After the primary current was shut down, we measured partial chargeability by integrating the secondary voltage over a time window of 0.1 s. We recorded a total of 10 partial chargeability data each time. Figure 10 illustrates the apparent chargeability decay curve over time for two different survey lines: line 1 and line 13. All survey lines share the same injection location (electrode A) and retrieval location (electrode B), but the location of measuring electrode M and electrode N is different. In survey line 1, electrode A is located at position #1 and electrode B is located at position #8. In contrast, for survey line 13, electrode A is located at position #25 and electrode B is located at position #3. As shown in Figure 7b, line 1 is located farther from the anomaly, whereas line 13 crosses the top of the anomaly. Consequently, the magnitude of the measured partial chargeability is greater in line 13 (red line in Figure 10) than line 1 (the black line in Figure 10). There are some negative chargeability values in the observed data, we treat this as noise and delete them, and the remaining data are used for IP inversion.
Traditional two-step DC-IP inversion was performed: firstly, the electrical conductivity distribution is inverted, then the chargeability distribution is inverted. Here, we use the previous inverted 3D conductivity in Figure 8 as the input and the same mesh for IP inversion. The initial value β is set to 10−4 and reduced 5 times after 2 iterations. The maximum number of iterations is set to 5. IP inversion is run with a homogeneous chargeability distribution (the value is 0) and no reference model cooperated in the inversion. Since the chargeability has to be positive, we add the boundary constraint in the inversion ( 0 < M < 1 ). Figure 11 illustrates the reconstructed 3D chargeability distribution in which we only use the apparent chargeability from the first window. We recognized the anomaly S1, but the small anomaly S2 is not recognized. Figure 12 shows that the observed data is well reproduced by the inverted chargeability.

4.4. SP Inversion

In this experiment, SP data were acquired at the surface of the tank. Figure 13 illustrates the data collected at Day 7, Day 22, and Day 40. Initially, a total of 80 data points were collected during the first measurement (Day 7). The 64 data points for the second and third measurement used the same electrode positions as the ERT and IP (Day 22 and Day 40). The reference electrode was near location #1, and the scanning electrodes were located at #1 to #64. We should emphasize that anomaly S1 was buried at Day 18. So, we only see the SP anomaly caused by redox reaction around anomaly S2 (metal bar) near the center of the tank from the first measurement (Figure 13a), and the maximum SP anomaly reaches −70 mV, but the maximum SP is −40 mV during the second and third measurements. We attribute this difference in SP anomalies between the first two measurements to variations in electrode positions.
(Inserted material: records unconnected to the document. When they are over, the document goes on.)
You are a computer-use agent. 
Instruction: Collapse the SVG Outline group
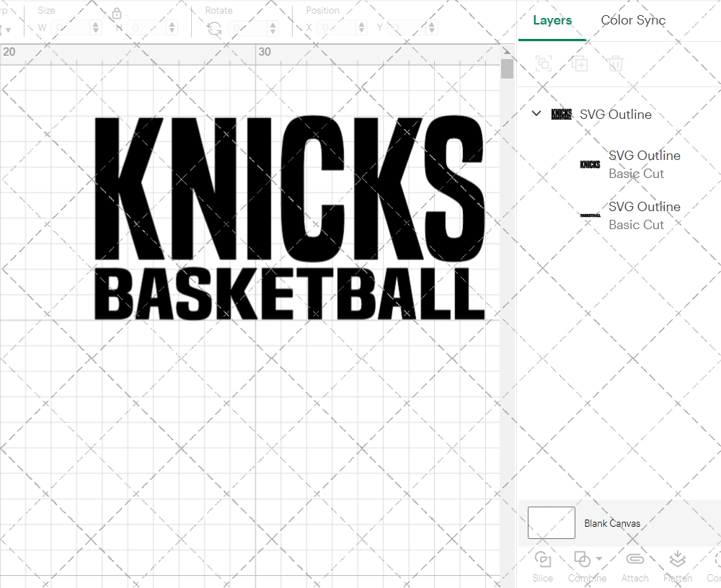pos(536,113)
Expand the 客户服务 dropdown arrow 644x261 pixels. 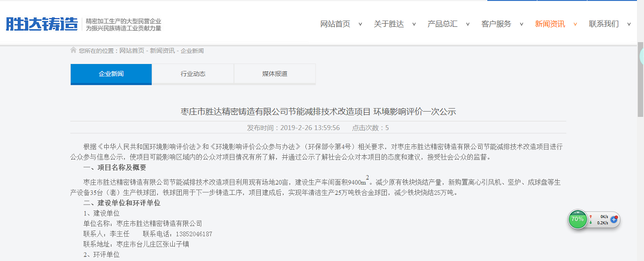pos(522,24)
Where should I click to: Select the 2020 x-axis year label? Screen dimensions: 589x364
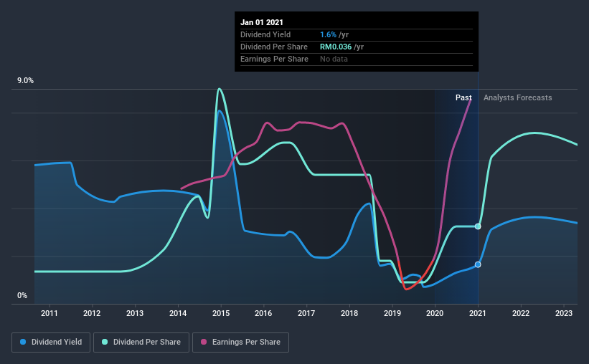click(x=435, y=313)
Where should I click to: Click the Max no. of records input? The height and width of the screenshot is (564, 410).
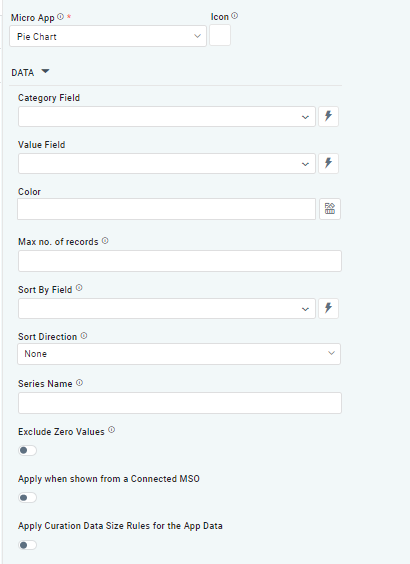[180, 261]
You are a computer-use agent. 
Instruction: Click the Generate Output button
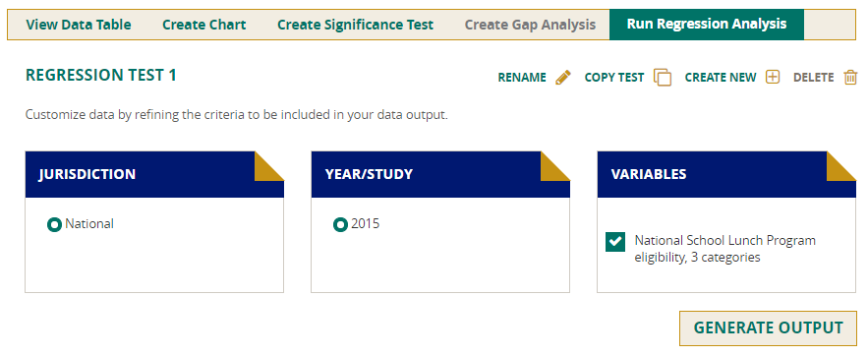[768, 327]
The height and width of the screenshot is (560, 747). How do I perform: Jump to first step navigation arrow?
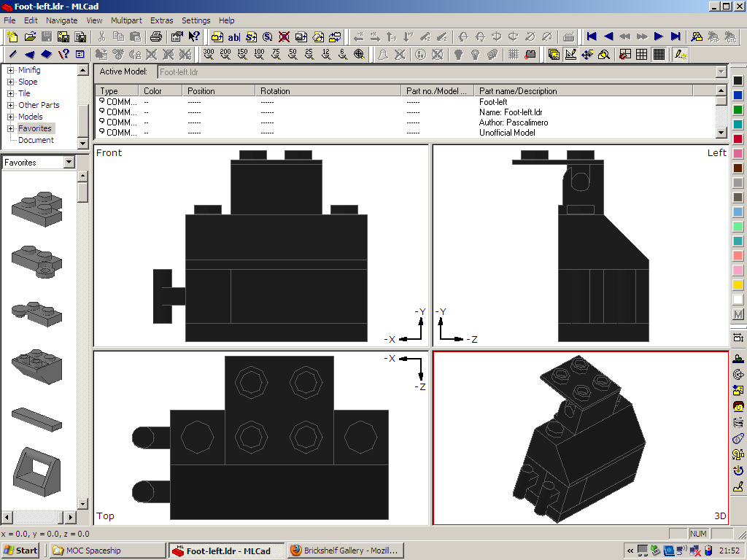pyautogui.click(x=592, y=36)
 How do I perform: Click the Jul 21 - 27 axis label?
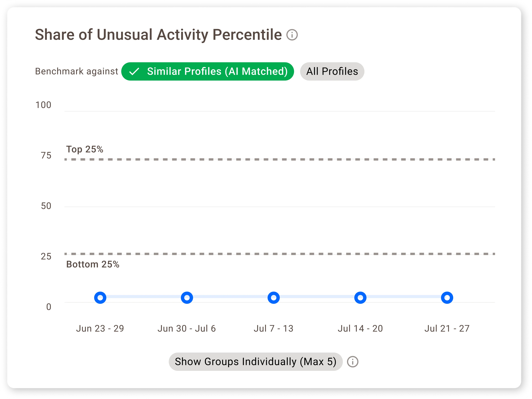click(x=447, y=328)
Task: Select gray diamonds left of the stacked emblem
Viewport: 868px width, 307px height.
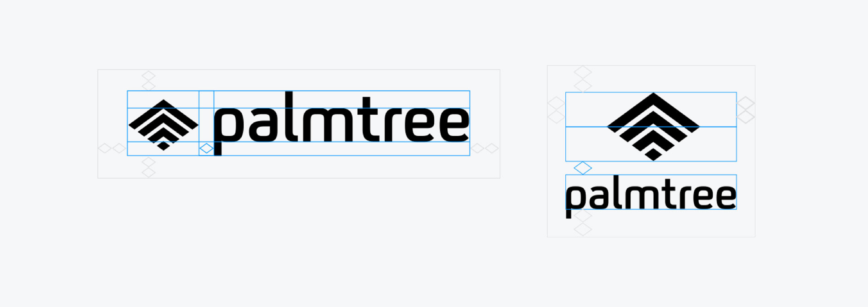Action: 556,110
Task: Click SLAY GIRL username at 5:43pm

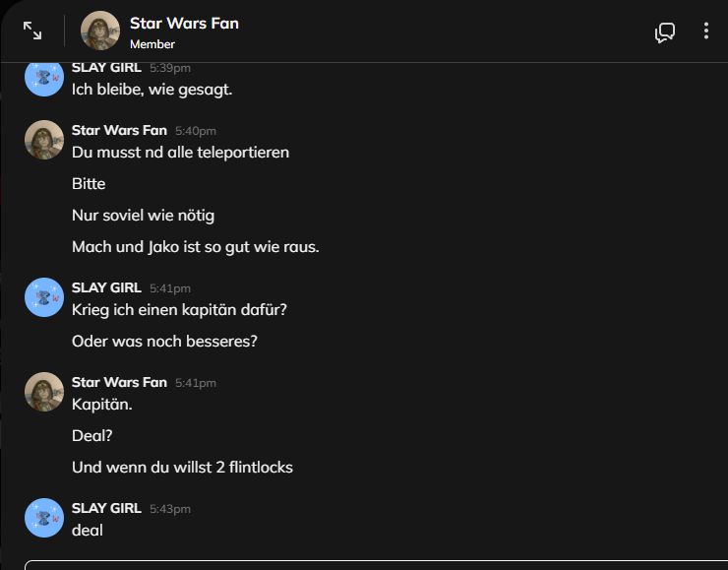Action: click(x=106, y=509)
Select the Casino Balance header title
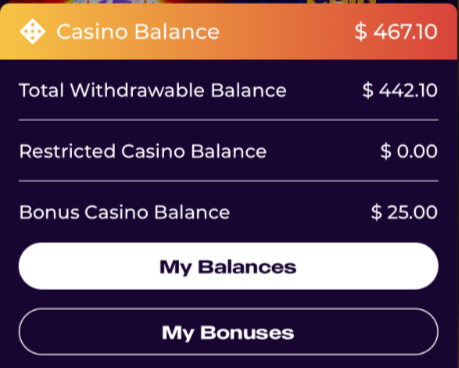 138,32
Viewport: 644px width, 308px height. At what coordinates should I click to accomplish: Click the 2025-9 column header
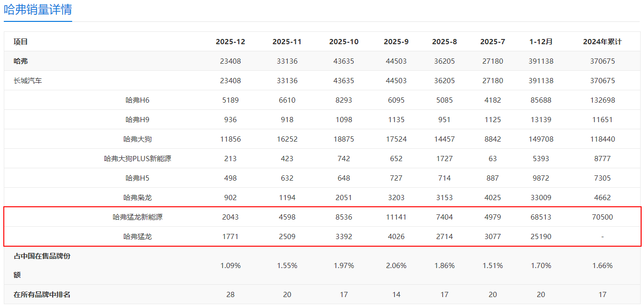[x=396, y=42]
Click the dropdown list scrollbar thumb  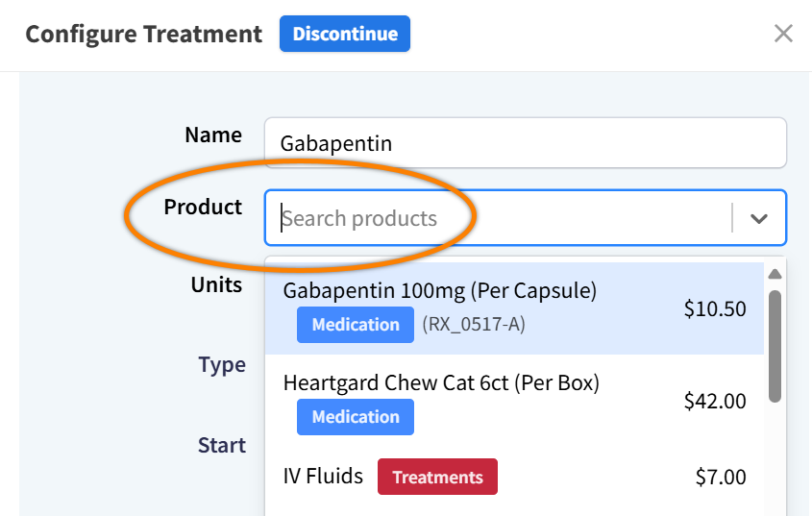click(775, 346)
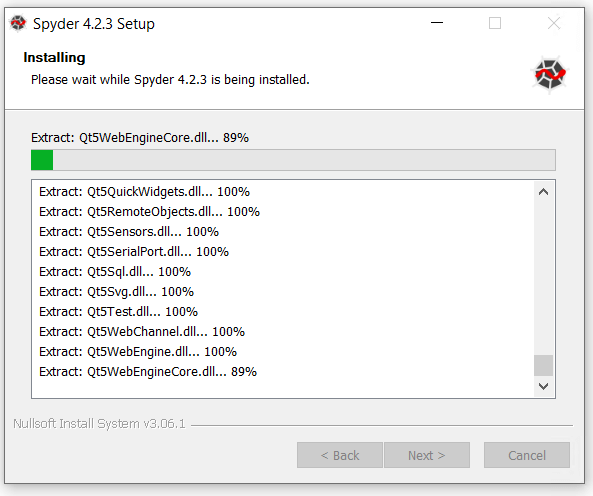593x496 pixels.
Task: Select the Qt5RemoteObjects.dll log line
Action: [x=149, y=212]

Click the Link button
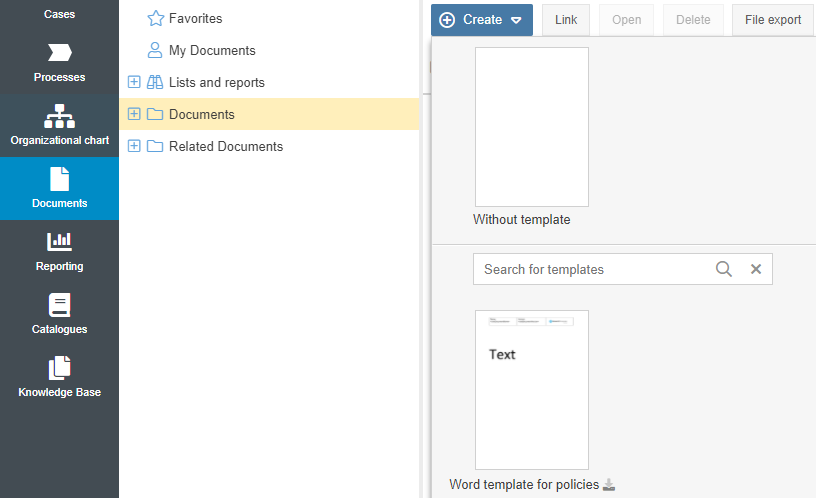[566, 20]
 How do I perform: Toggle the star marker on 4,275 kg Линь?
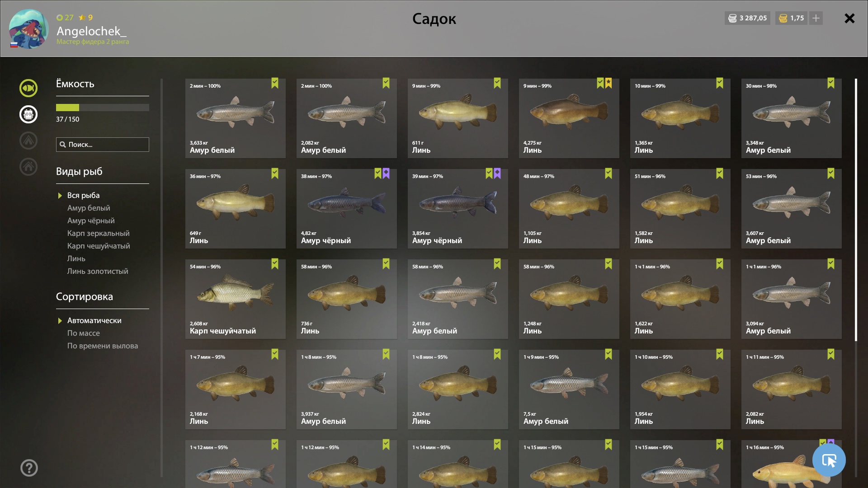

There is no other SP anomaly during the second measurement, because the anomaly S1 was just buried and the redox action did not occur. As time goes by, the 2D distribution of SP anomalies changes (Figure 13c). Since the height of the water table is near the bottom of anomaly S2, the redox reaction of S2 is very weak.
The SP anomaly at Day 22 is attributed to a redox reaction occurring around anomaly S2, and this reaction remains stable during this period. However, due to its small size, the associated chargeability is very weak. Our aim is to demonstrate the sensitivity of SP inversion in identifying such types of ore deposits. So, the SP data collected at Day 22 were used for SP inversion, and the same mesh as that used for ERT and IP inversion was used. The previous inverted 3D conductivity in Figure 8 was incorporated into the SP inversion as a priori information. The initial value β is set to 1 × 10−3, and the threshold value α in Equation (6) is 2.2 × 10−6. The maximum number of iterations is set to 10. SP inversion is run with a homogeneous current density (with a value of 0) and no reference model was used. Finally, the inverted 3D current density distribution showed anomaly C2 at the center of the sandbox (Figure 14). Figure 15 shows that the observed SP data is well reproduced by the inverted volumetric current source.

4.5. Integrated Result

As in Section 3.4, we calculated the ORI χ and used χ > 0.5 as the final interpreted result. Both anomalies were identifiable in Figure 16. The synthetic test and sandbox experiment demonstrated that combining multiple methods together enabled a more comprehensive characterization of the ore body morphology. We observed that the vertical resolution is inferior to the horizontal resolution, particularly for anomaly S2 (metal bar). Anomaly S2 was mainly reflected by inverted current density. One possible explanation is the insufficient precision of inverted conductivity. As we mentioned earlier (Equation (3)), the collected SP data are related to the conductivity distribution, and the inverted current density relies on conductivity (see Figure A2). Another reason may be the limited depth of investigation. To obtain deep information, a larger electrode array is necessary.

5. Conclusions

Low-frequency geoelectrical methods offer a non-invasive and cost-efficient method for mineral exploration. However, challenges such as diminishing ore quality, increased overburden thickness, and ore body size have intensified the complexity of mineral exploration. While reducing the space of electrodes may improve the accuracy, it also increases costs, particularly in 2D/3D acquisition protocols for ER and IP surveys. SP data are sensitive to ore bodies intersecting the water table and undergoing redox reactions. However, SP inversion requires electrical conductivity, as does IP inversion. We highly recommend integrated application of ERT, IP, and SP methods in mineral exploration. In this paper, we defined an ore body index (ORI) χ using normalized inverted chargeability and current density to delineate the ore body. ORI χ tomography is sensitive to both the polarization phenomenon and redox reaction around the ore body. Compared to individual inversion, the interpreted result enhances the accuracy and feasibility of exploration of ore bodies, which are supported by synthetic models and sandbox experiments. ERT, IP, and SP data are easily collected together during the survey, and combining these data will provide critical information and insights for the exploration and development of mineral resources.

Author Contributions

Conceptualization, A.R.; Data curation, Z.S.; Formal analysis, A.G.; Investigation, Z.S., A.G., J.R., X.Z. (Xin Zhang) and X.Z. (Xiang Zhao); Methodology, Z.S., A.R., A.G., X.Z. (Xin Zhang), X.Z. (Xiang Zhao) and J.R.; Project administration, A.R.; Software, Z.S.; Supervision, A.R.; Writing—original draft, A.R. and Z.S. All authors have read and agreed to the published version of the manuscript.

Funding

This research received no external funding.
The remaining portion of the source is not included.